If cost is the limiting factor for your household, start with one product and expand as your budget allows. There's no shame in transitioning slowly due to cost. You're still reducing your chemical load, and that matters.

For customers interested in refill options, we offer refill bottles that cost significantly less than full bottles, which substantially changes the per-use math over a year. After the first bottle, refills bring the cost much closer to conventional products while maintaining the same quality.

A Realistic Timeline

If you're considering the switch and want to know what "reasonable" actually looks like: replacing one product every three to four weeks gives you a full transition over three to four months. By month three, you're probably using plant-derived dish soap, hand soap, and all-purpose cleaner for 90% of your cleaning. You might still have a conventional bathroom scrub or specialty cleaner for occasional use, and that's fine. You've reduced your household's chemical exposure substantially without spending a fortune all at once or creating waste.

Some households move faster. Some slower. The right pace is the one you actually sustain. If you buy six products at once and feel overwhelmed, you're more likely to quit. If you methodically swap one product and let yourself adjust, you build confidence for the next one.

The decision to switch is already made. The only real choice now is the pace. The approach that works—the one that actual customers stick with—is gradual, one product at a time, as you run out. No waste, no overwhelm, and you get to see exactly how plant-derived products perform in your specific home before you've committed to the whole line. That's not just practical. It's smart.

Disclaimer

The information in this editorial article is for general educational purposes only. It’s meant to help explain common household topics, product categories, and how certain ingredients or approaches are typically used in formulated products. It is not medical, safety, legal, regulatory, or other professional advice.
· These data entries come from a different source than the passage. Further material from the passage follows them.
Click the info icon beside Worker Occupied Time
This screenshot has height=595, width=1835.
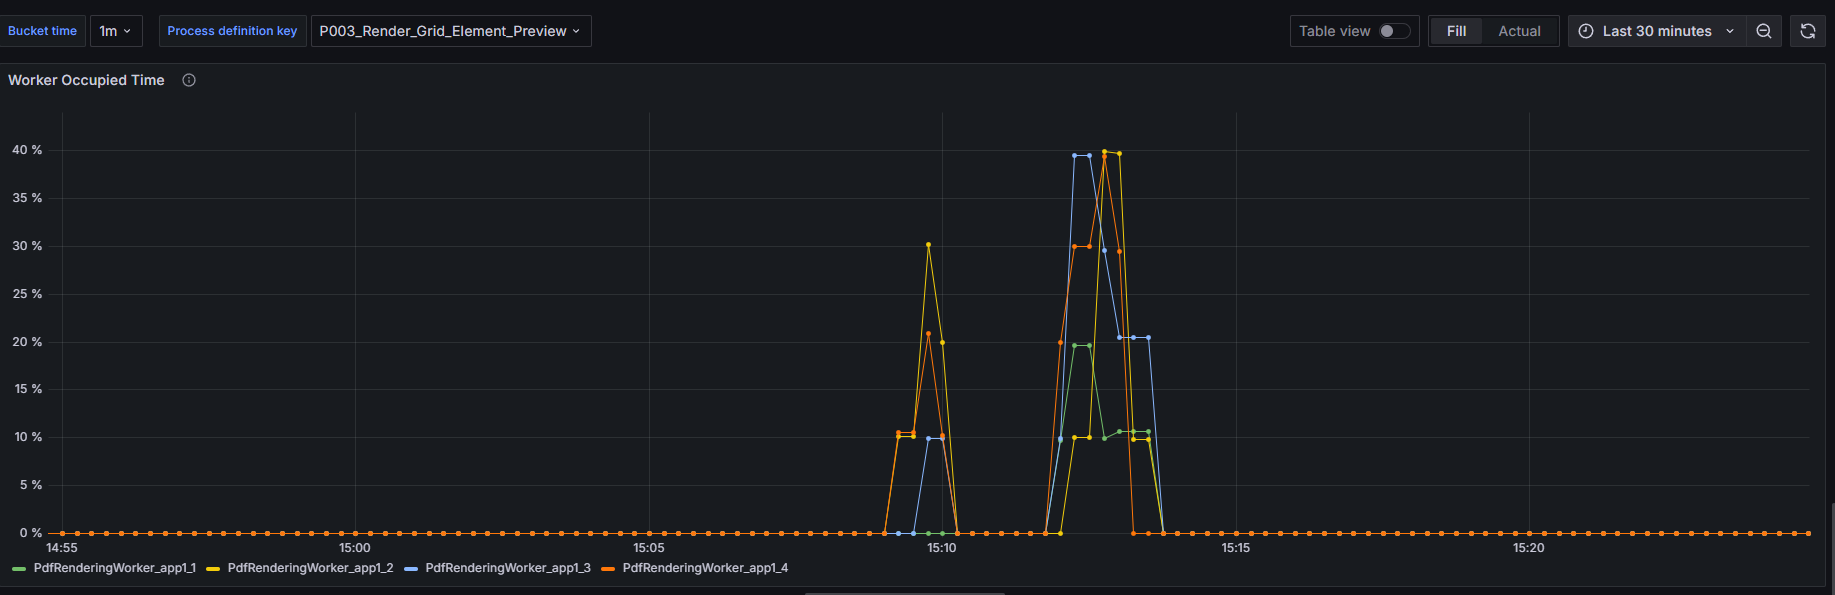[189, 80]
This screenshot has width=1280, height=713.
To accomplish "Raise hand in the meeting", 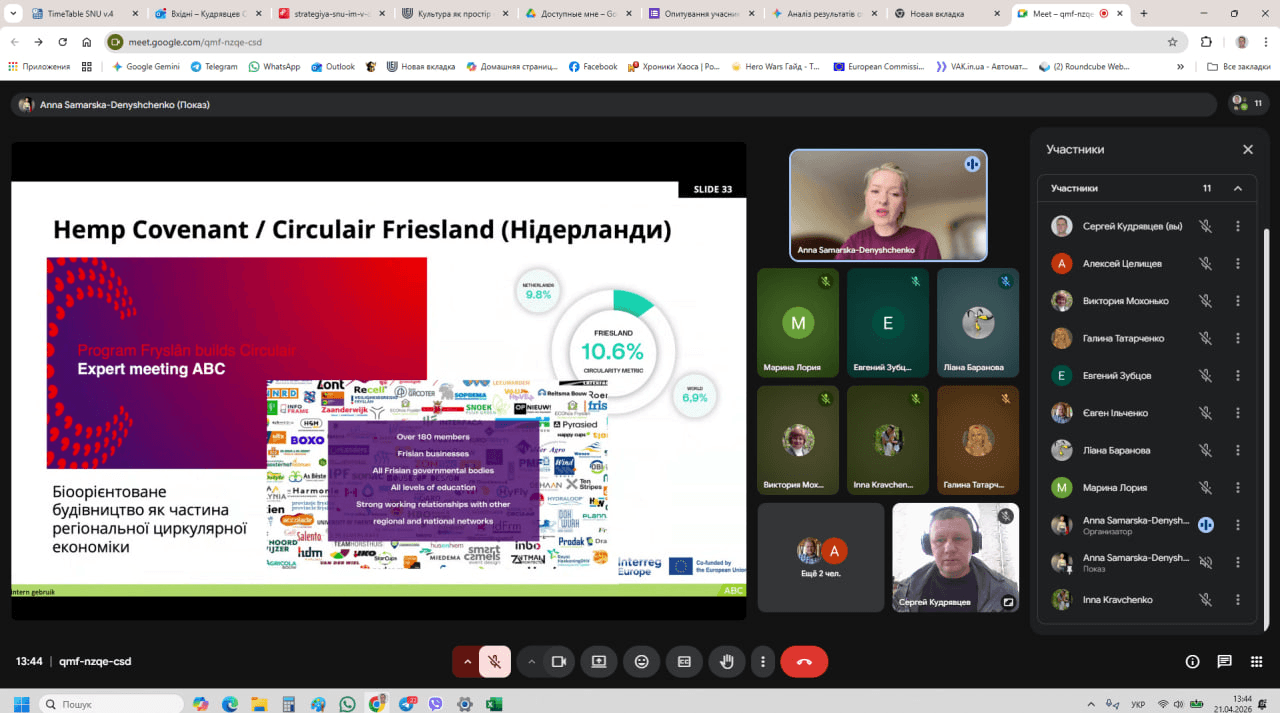I will click(727, 661).
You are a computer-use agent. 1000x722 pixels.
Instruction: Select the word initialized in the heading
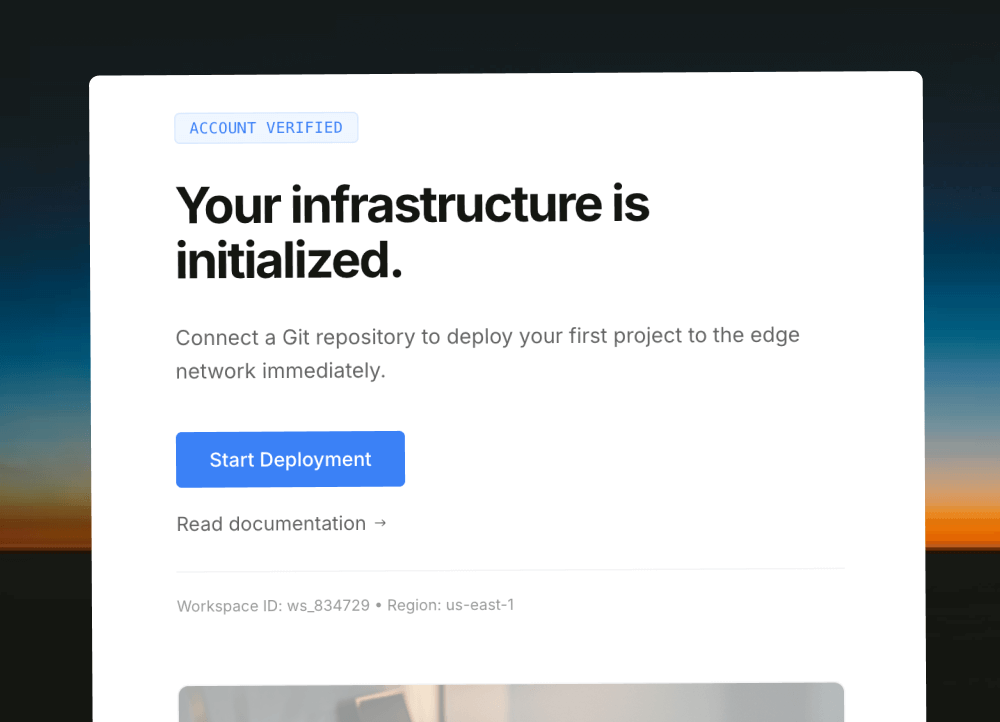[283, 262]
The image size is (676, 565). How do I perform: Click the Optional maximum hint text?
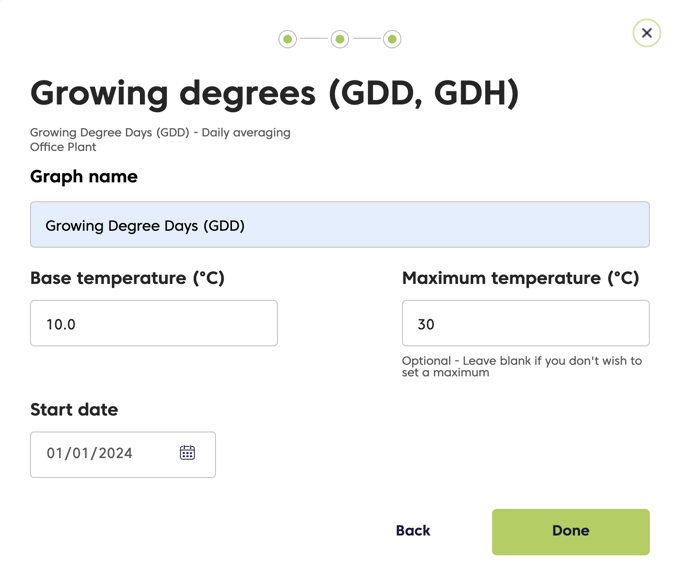[522, 366]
Product performance, safety considerations, and suitability can vary widely based on formulation, concentration, how a product is used, and individual sensitivities. For the most accurate and current guidance, always refer to the specific product label, available safety information (such as Safety Data Sheets when provided), and applicable local regulations.

Regulatory standards and requirements may change over time. Any references to “regulatory context” reflect general information as of the article’s publish date and are not a claim of approval, certification, or compliance for any specific product.

This content is not a substitute for professional evaluation, product testing, or compliance review, and it should not be the sole basis for purchase, use, or safety decisions.